START RECORDS FOR PROCESSING

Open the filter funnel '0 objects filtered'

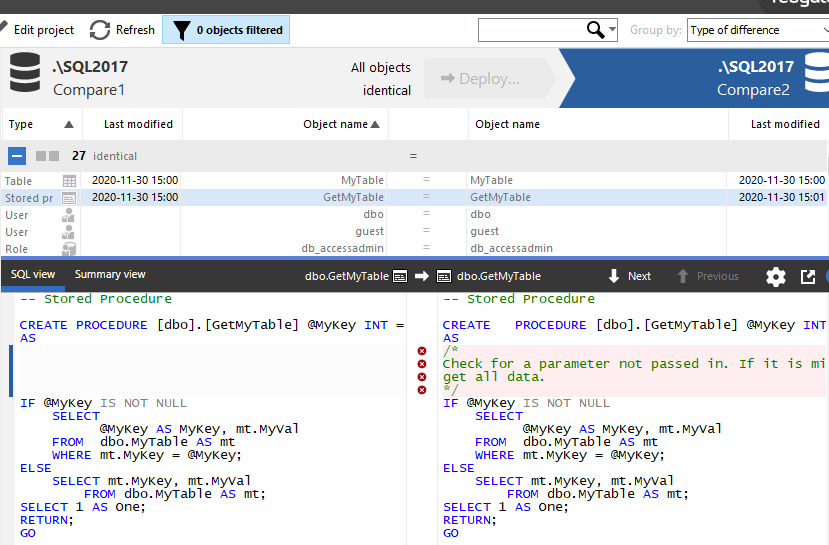[x=226, y=30]
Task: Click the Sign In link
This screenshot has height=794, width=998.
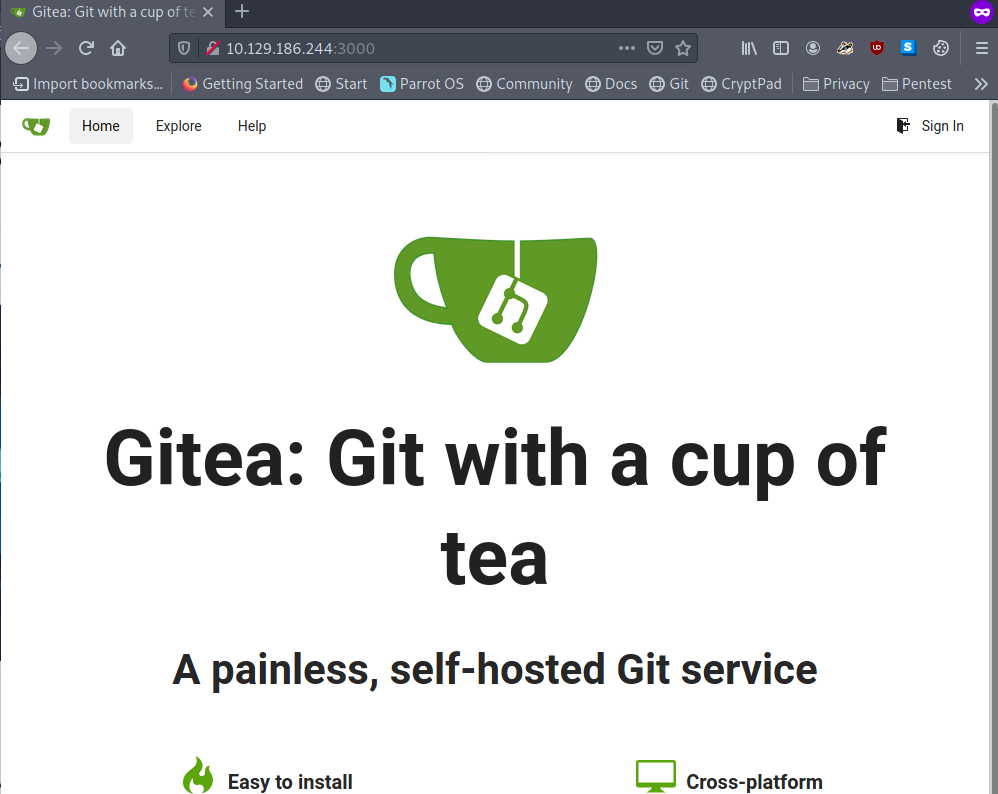Action: (x=930, y=126)
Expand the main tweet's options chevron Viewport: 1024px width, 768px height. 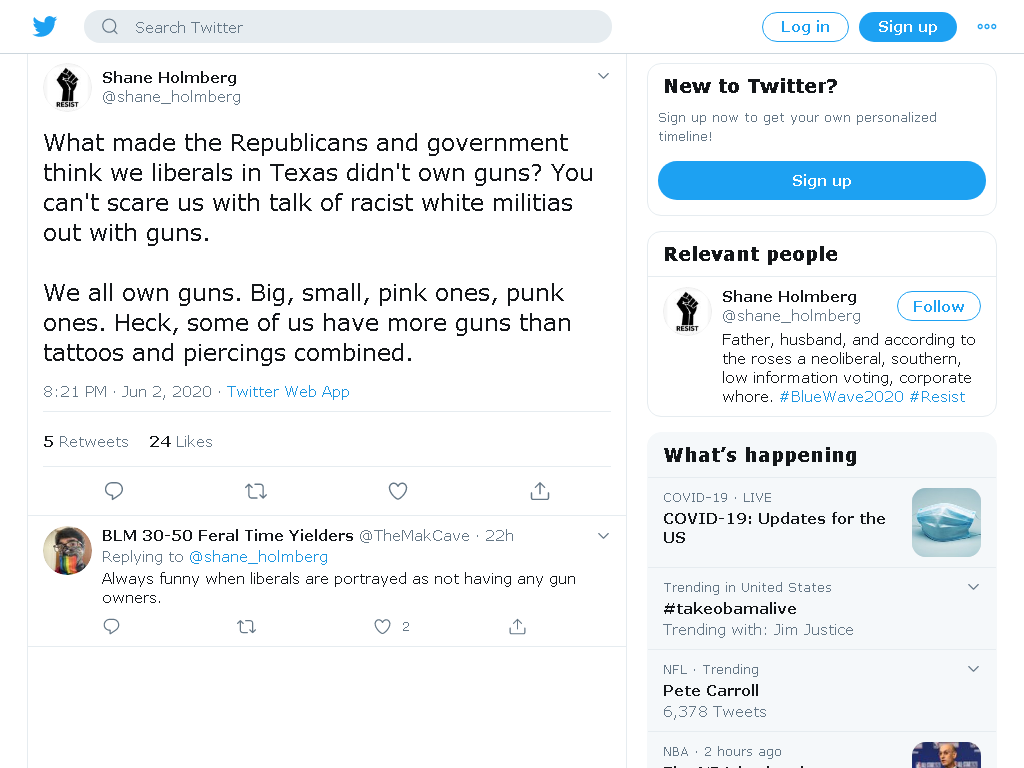coord(603,76)
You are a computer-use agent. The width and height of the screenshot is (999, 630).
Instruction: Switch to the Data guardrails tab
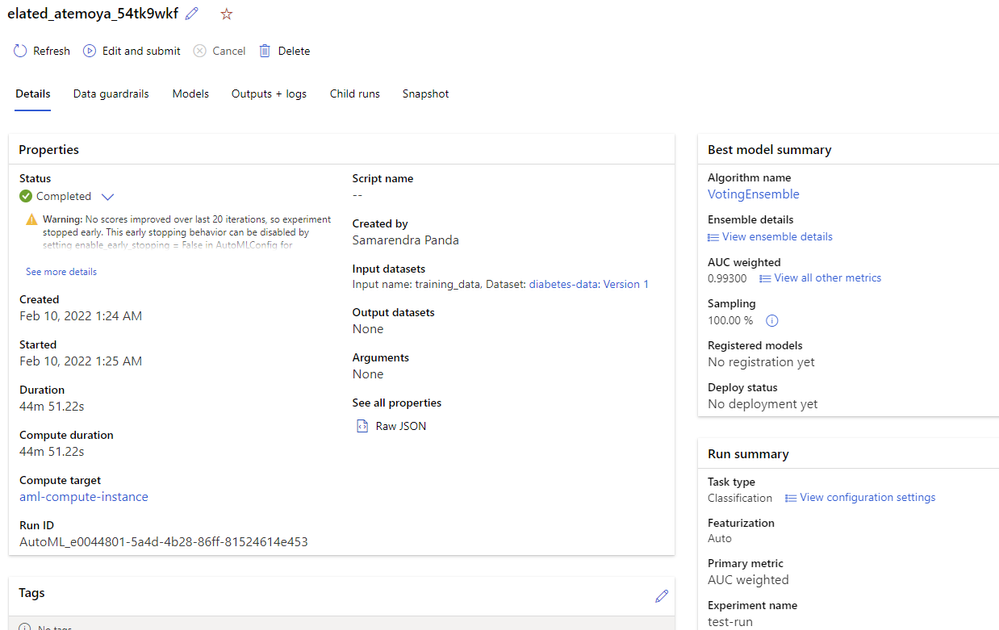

END RECORDS FOR PROCESSING

* YOUR TASK *
Find the line containing "You are a computer-use", then extract it and every line after it to the end of the data above, exactly and nothing else, without pictures.

* ANSWER SECTION *
You are a computer-use agent. The width and height of the screenshot is (999, 630).
Instruction: Switch to the Data guardrails tab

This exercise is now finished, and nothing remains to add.